● **Task to carry out**
Find each line in the items below that contains the string "field" and copy those lines in full.

● **The data**
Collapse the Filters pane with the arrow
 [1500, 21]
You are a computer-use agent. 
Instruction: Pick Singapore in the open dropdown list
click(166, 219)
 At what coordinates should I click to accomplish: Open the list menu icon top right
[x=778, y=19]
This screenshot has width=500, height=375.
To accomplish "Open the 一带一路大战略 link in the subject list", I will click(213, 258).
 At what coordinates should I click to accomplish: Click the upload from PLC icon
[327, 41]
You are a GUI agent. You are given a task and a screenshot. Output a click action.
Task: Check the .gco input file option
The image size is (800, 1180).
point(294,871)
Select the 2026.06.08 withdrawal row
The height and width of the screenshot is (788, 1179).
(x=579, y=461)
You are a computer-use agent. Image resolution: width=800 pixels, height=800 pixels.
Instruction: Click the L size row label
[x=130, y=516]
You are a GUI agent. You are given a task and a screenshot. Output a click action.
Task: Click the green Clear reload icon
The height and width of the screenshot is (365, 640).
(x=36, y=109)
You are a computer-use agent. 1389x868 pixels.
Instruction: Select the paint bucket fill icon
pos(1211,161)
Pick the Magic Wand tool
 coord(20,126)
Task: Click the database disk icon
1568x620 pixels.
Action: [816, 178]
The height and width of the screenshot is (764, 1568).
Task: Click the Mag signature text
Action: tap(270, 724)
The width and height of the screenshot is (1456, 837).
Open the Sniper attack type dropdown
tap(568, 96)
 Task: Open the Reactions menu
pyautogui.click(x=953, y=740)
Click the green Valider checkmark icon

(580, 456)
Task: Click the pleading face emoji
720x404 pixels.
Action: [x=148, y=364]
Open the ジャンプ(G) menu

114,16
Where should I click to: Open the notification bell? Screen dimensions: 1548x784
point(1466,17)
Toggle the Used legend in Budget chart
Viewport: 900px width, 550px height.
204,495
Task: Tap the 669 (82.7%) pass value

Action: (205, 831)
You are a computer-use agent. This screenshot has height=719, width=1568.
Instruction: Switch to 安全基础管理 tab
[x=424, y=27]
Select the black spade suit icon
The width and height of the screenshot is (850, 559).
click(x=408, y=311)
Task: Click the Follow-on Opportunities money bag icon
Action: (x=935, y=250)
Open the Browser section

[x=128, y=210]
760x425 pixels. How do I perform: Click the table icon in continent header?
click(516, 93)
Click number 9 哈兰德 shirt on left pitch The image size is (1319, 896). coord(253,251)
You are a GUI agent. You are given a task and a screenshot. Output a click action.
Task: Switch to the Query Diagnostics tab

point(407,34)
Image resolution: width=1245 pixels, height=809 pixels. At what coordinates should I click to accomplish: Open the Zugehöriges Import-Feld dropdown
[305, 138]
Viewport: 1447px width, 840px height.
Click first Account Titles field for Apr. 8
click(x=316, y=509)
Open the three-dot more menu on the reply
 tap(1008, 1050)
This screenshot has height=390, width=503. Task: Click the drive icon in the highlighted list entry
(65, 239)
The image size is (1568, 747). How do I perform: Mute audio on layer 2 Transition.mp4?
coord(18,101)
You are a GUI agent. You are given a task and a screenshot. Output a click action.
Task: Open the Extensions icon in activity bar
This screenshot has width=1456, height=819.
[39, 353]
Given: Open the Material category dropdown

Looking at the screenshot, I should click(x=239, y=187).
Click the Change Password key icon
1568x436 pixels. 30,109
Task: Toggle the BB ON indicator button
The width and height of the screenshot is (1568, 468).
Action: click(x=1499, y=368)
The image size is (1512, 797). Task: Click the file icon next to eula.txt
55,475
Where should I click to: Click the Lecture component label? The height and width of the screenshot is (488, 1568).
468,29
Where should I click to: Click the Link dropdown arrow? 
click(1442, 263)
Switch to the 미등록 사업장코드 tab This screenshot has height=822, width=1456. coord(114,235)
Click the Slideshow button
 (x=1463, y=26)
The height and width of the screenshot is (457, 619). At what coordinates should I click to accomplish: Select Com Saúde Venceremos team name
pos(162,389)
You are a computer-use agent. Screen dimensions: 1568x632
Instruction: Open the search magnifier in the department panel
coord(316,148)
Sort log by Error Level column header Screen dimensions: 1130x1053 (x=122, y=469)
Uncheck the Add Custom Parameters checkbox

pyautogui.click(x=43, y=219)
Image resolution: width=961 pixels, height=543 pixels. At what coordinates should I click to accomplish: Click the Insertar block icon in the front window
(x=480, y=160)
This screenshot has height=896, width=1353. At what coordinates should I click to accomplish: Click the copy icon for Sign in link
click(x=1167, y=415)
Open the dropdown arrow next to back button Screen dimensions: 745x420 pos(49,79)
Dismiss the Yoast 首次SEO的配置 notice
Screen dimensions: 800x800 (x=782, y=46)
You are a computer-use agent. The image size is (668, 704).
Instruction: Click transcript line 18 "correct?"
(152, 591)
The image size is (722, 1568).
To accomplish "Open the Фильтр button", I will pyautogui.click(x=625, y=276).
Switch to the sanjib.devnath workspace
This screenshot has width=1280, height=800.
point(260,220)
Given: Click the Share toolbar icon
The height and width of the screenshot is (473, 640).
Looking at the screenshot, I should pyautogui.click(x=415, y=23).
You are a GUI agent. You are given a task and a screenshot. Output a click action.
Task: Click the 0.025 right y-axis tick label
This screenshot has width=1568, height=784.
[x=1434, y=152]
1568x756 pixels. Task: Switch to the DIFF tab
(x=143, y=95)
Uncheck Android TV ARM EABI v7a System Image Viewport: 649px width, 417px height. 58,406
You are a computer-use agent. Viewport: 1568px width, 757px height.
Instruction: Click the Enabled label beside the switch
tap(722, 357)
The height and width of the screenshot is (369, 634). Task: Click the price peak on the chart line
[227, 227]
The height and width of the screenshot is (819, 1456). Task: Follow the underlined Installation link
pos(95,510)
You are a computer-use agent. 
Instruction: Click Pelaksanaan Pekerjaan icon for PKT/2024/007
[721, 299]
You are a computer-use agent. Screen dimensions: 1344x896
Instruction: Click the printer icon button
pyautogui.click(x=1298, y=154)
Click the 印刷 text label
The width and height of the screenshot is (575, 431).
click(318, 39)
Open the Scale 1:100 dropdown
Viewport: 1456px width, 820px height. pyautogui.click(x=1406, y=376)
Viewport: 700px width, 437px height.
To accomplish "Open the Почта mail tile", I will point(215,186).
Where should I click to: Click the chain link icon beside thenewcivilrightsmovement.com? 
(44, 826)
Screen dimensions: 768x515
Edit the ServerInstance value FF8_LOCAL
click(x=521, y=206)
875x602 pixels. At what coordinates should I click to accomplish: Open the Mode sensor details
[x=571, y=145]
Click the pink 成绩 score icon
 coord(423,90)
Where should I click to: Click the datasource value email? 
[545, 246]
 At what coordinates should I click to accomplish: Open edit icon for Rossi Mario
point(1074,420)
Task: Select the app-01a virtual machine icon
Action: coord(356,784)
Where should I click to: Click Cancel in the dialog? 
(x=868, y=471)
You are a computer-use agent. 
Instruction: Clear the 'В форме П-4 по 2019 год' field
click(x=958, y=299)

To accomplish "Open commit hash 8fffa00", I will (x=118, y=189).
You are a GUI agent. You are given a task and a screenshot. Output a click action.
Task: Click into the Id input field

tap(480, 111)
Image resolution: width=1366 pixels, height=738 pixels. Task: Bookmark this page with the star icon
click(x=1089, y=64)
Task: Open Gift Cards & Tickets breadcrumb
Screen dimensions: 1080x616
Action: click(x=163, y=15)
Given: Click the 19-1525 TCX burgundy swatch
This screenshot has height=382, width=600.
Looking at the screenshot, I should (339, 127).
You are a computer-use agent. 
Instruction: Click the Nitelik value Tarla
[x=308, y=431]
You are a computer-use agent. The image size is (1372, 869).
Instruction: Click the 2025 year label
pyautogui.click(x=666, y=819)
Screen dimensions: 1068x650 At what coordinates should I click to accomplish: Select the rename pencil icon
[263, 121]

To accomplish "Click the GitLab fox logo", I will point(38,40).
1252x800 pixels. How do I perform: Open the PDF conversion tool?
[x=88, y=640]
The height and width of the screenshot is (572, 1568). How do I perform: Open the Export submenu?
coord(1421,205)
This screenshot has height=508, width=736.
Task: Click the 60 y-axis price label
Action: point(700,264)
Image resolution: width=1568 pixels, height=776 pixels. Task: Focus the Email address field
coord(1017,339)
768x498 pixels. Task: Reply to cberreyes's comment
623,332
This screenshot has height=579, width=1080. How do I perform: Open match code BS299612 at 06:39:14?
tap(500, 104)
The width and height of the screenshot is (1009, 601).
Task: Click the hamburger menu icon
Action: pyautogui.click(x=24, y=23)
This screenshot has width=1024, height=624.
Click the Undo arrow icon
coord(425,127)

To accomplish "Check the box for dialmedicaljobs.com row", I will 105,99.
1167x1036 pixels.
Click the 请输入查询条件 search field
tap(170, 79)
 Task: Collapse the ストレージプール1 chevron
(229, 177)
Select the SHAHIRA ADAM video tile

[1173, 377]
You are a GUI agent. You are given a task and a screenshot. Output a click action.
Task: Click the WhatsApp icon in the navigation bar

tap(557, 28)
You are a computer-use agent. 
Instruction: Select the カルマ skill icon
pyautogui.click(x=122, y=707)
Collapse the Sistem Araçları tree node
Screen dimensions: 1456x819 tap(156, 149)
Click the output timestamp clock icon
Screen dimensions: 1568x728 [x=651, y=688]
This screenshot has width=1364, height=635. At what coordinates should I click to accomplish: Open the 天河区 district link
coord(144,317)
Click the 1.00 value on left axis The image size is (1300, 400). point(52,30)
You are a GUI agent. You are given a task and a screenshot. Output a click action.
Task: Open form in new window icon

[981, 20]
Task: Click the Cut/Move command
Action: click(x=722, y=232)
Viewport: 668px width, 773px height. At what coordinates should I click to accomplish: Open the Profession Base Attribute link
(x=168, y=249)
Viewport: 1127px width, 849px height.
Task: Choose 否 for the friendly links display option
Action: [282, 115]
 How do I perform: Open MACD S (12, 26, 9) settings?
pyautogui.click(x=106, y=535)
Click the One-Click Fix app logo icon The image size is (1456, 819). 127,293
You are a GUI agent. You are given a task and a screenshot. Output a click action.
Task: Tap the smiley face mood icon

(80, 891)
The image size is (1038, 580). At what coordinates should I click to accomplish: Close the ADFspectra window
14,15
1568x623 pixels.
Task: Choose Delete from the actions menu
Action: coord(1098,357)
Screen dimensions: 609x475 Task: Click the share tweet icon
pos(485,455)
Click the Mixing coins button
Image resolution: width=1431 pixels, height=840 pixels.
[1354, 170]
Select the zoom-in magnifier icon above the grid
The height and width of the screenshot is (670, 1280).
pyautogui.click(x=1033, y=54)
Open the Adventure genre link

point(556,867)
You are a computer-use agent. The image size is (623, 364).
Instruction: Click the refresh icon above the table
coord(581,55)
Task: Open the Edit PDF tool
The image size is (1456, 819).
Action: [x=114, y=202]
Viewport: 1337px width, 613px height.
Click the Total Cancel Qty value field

● **Solution to the exercise**
Click first Account Titles field for Apr. 8
Instruction: Clear the 'В форме П-4 по 2019 год' field
Task: Click into the Id input field
Image resolution: width=1568 pixels, height=776 pixels. Task: Focus the Email address field
Click the 请输入查询条件 search field
Click the Total Cancel Qty value field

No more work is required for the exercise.